Artificial Intelligence 5 min read

Deploy DeepSeek‑R1 Locally with Ollama and Connect It to Webman AI

This guide walks you through installing Ollama, selecting the appropriate DeepSeek‑R1 model size based on GPU memory, running the model locally, and optionally integrating it with Webman AI for a richer user experience.

Open Source Tech Hub

Feb 11, 2025

Deploy DeepSeek‑R1 Locally with Ollama and Connect It to Webman AI

Overview

DeepSeek‑R1 is an open‑source large language model released under the MIT license, permitting unrestricted commercial use. Its benchmark results are comparable to leading proprietary models.

Why Deploy Locally?

Public DeepSeek endpoints have suffered intermittent outages due to external attacks. Running the model on a local GPU guarantees reliable, continuous access.

Prerequisites

A computer equipped with a GPU. The amount of VRAM determines which model size can be run efficiently.

Install Ollama

Download the installer from https://ollama.com/download and follow the platform‑specific installation steps.

Select Model Version

Choose a model size that matches your GPU’s VRAM. Use the corresponding ollama run command to launch the model.

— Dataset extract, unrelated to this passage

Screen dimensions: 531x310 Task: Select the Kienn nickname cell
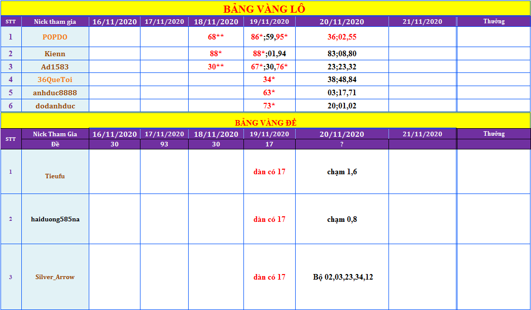coord(55,54)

1.5B model – ~4 GB VRAM (e.g., GTX 1050) – ollama run deepseek-r1:1.5b 8B model – 8‑10 GB VRAM (e.g., GTX 1660) – ollama run deepseek-r1:8b 14B model – ≥12 GB VRAM, 16 GB recommended (e.g., RTX 3060) – ollama run deepseek-r1:14b 32B model – ≥16 GB VRAM, 21 GB recommended (e.g., RTX 3060) – ollama run deepseek-r1:32b 70B model – ≥24 GB VRAM, 40 GB recommended (e.g., RTX 3090 / RTX 4090) – ollama run deepseek-r1:70b 671B model – 1.34 TB VRAM (e.g., 16 × NVIDIA A100 80GB) –

ollama run deepseek-r1:671b

If the GPU does not meet the VRAM requirement, Ollama will fall back to a CPU‑plus‑GPU mode, which is functional but very slow (approximately 1–2 characters per second).